═════ SUPPLIED DATA

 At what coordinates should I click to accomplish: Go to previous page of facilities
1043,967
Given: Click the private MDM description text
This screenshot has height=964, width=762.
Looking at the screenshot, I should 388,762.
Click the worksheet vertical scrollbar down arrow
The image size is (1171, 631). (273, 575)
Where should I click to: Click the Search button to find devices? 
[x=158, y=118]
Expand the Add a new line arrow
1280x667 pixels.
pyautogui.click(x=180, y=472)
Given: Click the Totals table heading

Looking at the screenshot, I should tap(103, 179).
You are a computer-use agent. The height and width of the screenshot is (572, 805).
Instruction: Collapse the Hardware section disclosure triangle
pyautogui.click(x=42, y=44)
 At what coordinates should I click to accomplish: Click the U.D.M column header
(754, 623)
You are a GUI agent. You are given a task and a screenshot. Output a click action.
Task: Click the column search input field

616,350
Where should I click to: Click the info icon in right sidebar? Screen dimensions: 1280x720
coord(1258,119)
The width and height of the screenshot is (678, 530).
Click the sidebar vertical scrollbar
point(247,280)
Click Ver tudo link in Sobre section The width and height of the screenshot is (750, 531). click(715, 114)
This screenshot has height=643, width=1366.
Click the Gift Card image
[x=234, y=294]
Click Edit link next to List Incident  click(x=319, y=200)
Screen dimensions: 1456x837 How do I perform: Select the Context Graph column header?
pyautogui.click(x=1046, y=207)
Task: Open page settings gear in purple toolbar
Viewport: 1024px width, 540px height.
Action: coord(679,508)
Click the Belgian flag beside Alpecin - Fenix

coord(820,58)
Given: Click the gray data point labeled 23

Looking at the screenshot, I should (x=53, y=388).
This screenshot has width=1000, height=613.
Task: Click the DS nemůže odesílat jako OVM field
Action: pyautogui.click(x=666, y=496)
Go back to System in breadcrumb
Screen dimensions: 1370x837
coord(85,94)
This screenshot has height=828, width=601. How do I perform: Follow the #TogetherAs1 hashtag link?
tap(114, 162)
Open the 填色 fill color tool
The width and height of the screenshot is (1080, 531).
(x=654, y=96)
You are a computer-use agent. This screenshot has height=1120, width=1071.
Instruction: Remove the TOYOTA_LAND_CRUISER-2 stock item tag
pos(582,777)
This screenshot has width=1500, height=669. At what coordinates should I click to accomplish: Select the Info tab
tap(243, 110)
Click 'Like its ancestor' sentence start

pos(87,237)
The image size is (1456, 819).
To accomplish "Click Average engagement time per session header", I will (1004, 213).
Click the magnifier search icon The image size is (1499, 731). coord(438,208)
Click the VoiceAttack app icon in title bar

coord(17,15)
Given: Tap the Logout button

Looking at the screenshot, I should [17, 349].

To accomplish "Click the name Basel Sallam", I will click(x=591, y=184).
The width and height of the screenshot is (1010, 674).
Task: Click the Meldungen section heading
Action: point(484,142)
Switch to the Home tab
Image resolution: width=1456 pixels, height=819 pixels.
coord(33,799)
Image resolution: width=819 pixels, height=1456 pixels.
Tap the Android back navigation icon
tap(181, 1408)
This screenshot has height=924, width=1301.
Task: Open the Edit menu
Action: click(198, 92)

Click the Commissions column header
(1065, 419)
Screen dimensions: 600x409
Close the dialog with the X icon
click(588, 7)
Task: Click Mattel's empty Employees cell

══════════

EXERCISE: In full and without change, transcribe every line of the records above.

YOUR RESPONSE:
 At what coordinates should I click to accomplish: Go to previous page of facilities
1043,967
Given: Click the private MDM description text
This screenshot has height=964, width=762.
Looking at the screenshot, I should 388,762.
Click the worksheet vertical scrollbar down arrow
The image size is (1171, 631). (273, 575)
Where should I click to: Click the Search button to find devices? 
[x=158, y=118]
Expand the Add a new line arrow
1280x667 pixels.
pyautogui.click(x=180, y=472)
Given: Click the Totals table heading

Looking at the screenshot, I should tap(103, 179).
You are a computer-use agent. The height and width of the screenshot is (572, 805).
Instruction: Collapse the Hardware section disclosure triangle
pyautogui.click(x=42, y=44)
 At what coordinates should I click to accomplish: Click the U.D.M column header
(754, 623)
You are a GUI agent. You are given a task and a screenshot. Output a click action.
Task: Click the column search input field

616,350
Where should I click to: Click the info icon in right sidebar? Screen dimensions: 1280x720
coord(1258,119)
The width and height of the screenshot is (678, 530).
Click the sidebar vertical scrollbar
point(247,280)
Click Ver tudo link in Sobre section The width and height of the screenshot is (750, 531). click(715, 114)
This screenshot has height=643, width=1366.
Click the Gift Card image
[x=234, y=294]
Click Edit link next to List Incident  click(x=319, y=200)
Screen dimensions: 1456x837 How do I perform: Select the Context Graph column header?
pyautogui.click(x=1046, y=207)
Task: Open page settings gear in purple toolbar
Viewport: 1024px width, 540px height.
Action: coord(679,508)
Click the Belgian flag beside Alpecin - Fenix

coord(820,58)
Given: Click the gray data point labeled 23

Looking at the screenshot, I should (x=53, y=388).
This screenshot has width=1000, height=613.
Task: Click the DS nemůže odesílat jako OVM field
Action: pyautogui.click(x=666, y=496)
Go back to System in breadcrumb
Screen dimensions: 1370x837
coord(85,94)
This screenshot has height=828, width=601. How do I perform: Follow the #TogetherAs1 hashtag link?
tap(114, 162)
Open the 填色 fill color tool
The width and height of the screenshot is (1080, 531).
(x=654, y=96)
You are a computer-use agent. This screenshot has height=1120, width=1071.
Instruction: Remove the TOYOTA_LAND_CRUISER-2 stock item tag
pos(582,777)
This screenshot has width=1500, height=669. At what coordinates should I click to accomplish: Select the Info tab
tap(243, 110)
Click 'Like its ancestor' sentence start

pos(87,237)
The image size is (1456, 819).
To accomplish "Click Average engagement time per session header", I will (1004, 213).
Click the magnifier search icon The image size is (1499, 731). coord(438,208)
Click the VoiceAttack app icon in title bar

coord(17,15)
Given: Tap the Logout button

Looking at the screenshot, I should [17, 349].

To accomplish "Click the name Basel Sallam", I will click(x=591, y=184).
The width and height of the screenshot is (1010, 674).
Task: Click the Meldungen section heading
Action: point(484,142)
Switch to the Home tab
Image resolution: width=1456 pixels, height=819 pixels.
coord(33,799)
Image resolution: width=819 pixels, height=1456 pixels.
Tap the Android back navigation icon
tap(181, 1408)
This screenshot has height=924, width=1301.
Task: Open the Edit menu
Action: click(198, 92)

Click the Commissions column header
(1065, 419)
Screen dimensions: 600x409
Close the dialog with the X icon
click(588, 7)
Task: Click Mattel's empty Employees cell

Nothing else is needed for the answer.